On some days, she visits with neighborhood chefs, such as April Bloomfield from the Spotted Pig, and Mark Ladner from Babbo Ristorante, who frequently pop into the store, according to Ms. Slotnick. She said that food writer Arthur Schwartz has stopped by over the years. But not all of Ms. Slotnick’s customers are foodies: Many confess that they rarely cook.

“For some people, cooking has nothing to do with it,” Ms. Slotnick said. “It’s all about history and comfort, and even mystery, depending on how knowledgeable you are.”

For many of Ms. Slotnick’s patrons, the recipes are beside the point. “Some people love it when the previous owner made margin notes and splashed stuff on the pages, because you get a portrait of the person who owned the book,” she said. “The things people use as bookmarks, a phone or grocery bill, letters — you find all kinds of things.”

But Ms. Slotnick would rather you didn’t buy a book from her, than buy for the wrong reasons. People who want to purchase to impress others are not welcome in the store, and that can be a frequent source of consternation for book dealers. A handful of such customers have forced Ms. Slotnick to keep a few coveted titles hidden behind a small quilt near her desk. “These are real treasures kept aside for special customers,” she said.
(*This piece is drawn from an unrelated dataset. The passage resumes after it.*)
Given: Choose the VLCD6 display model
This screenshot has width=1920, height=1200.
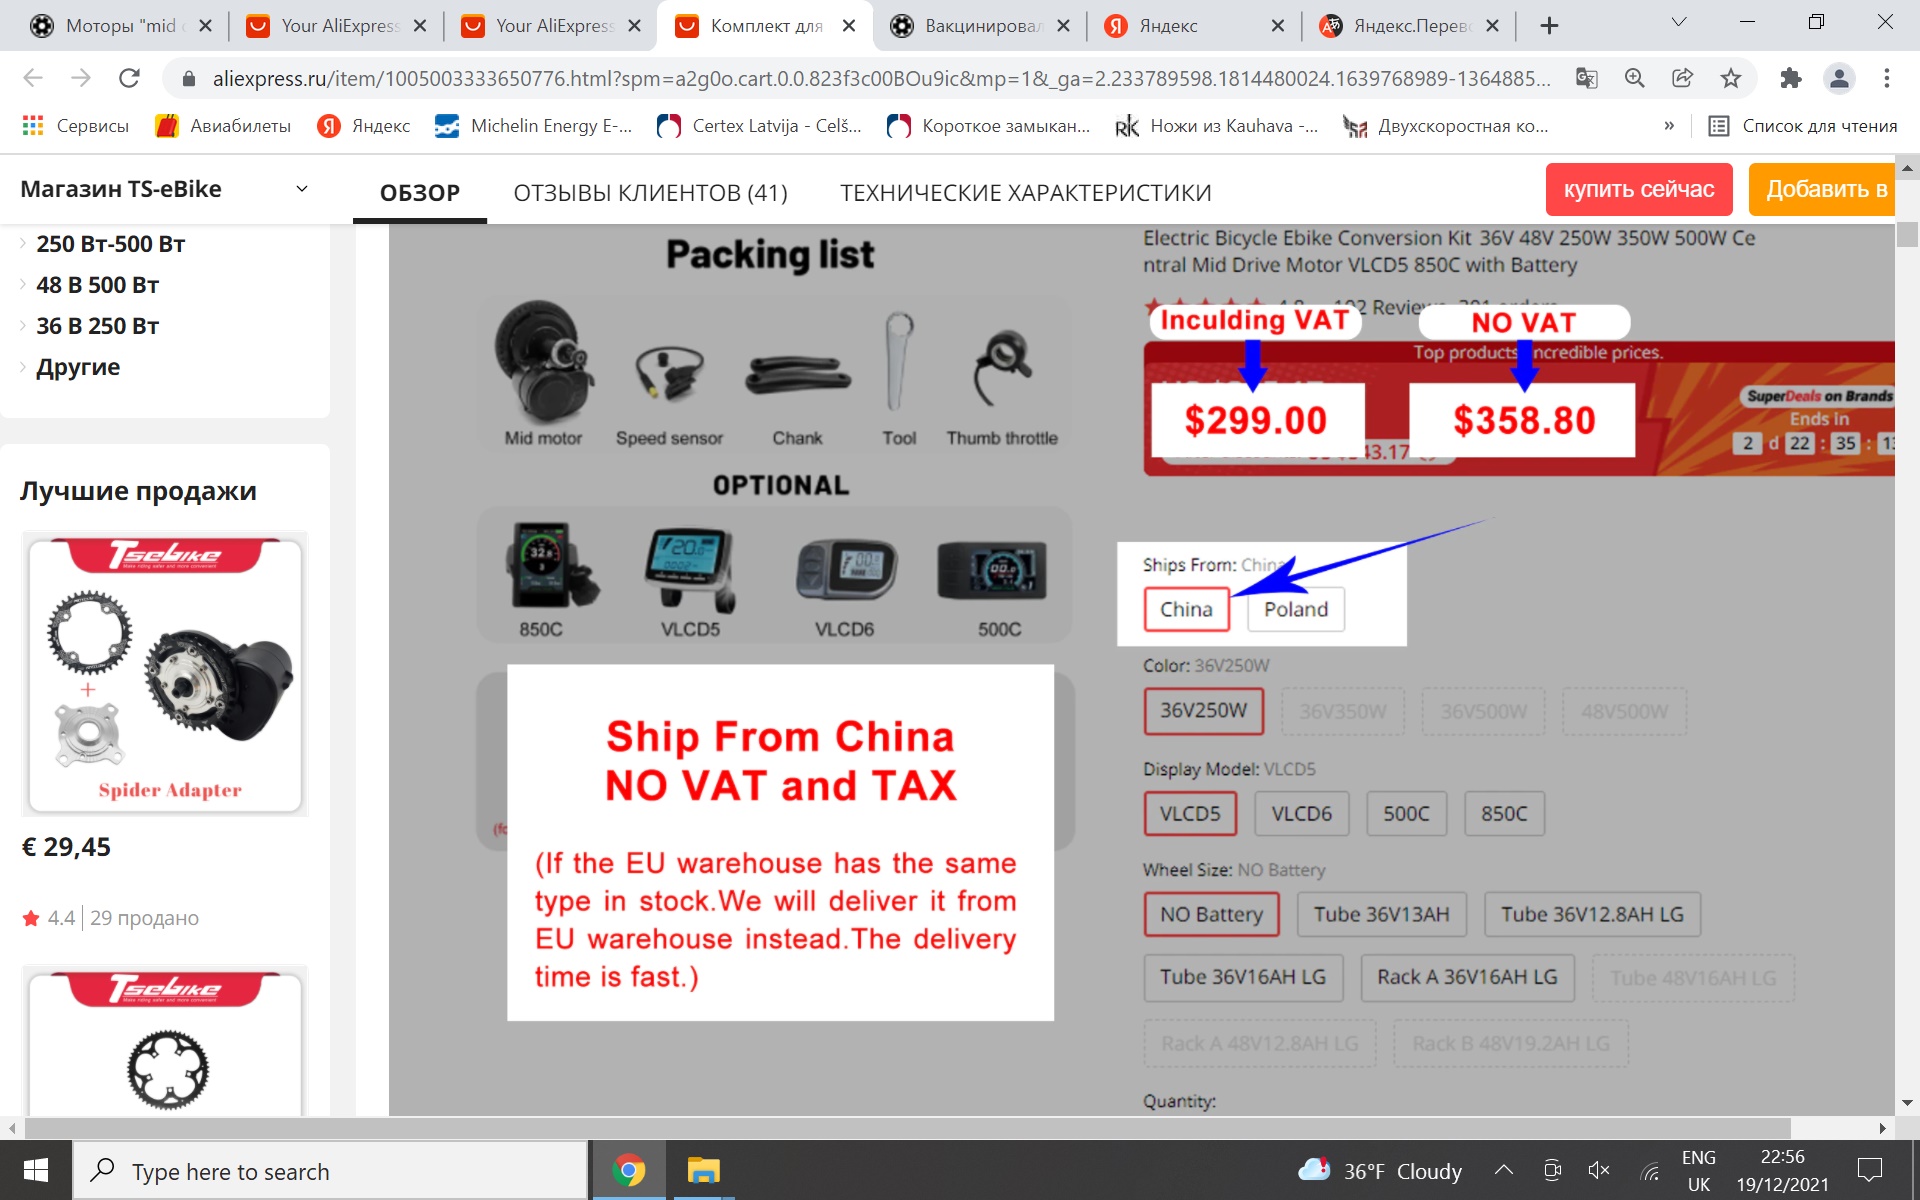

Though she has no plans to retire, Ms. Slotnick will eventually leave her books to the Schlesinger Library at the Radcliffe Institute, part of Harvard University. “Betty Friedan and Julia Child came out at the same time so people began to look at older cookbooks as a way to study women’s lives,” the curator of printed books at the library, Marlène Altieri said, adding that Ms. Child herself gave the library an extensive collection of cookbooks.

“They were broad-minded enough to include cookbooks in women’s studies,” Ms. Slotnick said of the library. “These are not just collections of recipes. They merit respect as records of how people really lived.”

Cookbooks are more popular now than ever before with annual sales in the hundreds of millions of dollars. But Ms. Slotnick refuses to carry the newest and most lucrative cookbook titles, often penned by megachefs on the Food Network.

“Everyone wants to be the next hot chef — it bothers me,”Ms. Slotnick said. “Luckily, Julia Child was able to get her moment on TV, even though she wasn’t a hot chick.”

Bonnie Slotnick Cookbooks (163 W. 10th St., between Waverly Place and West 4th Street, 212-989-8962).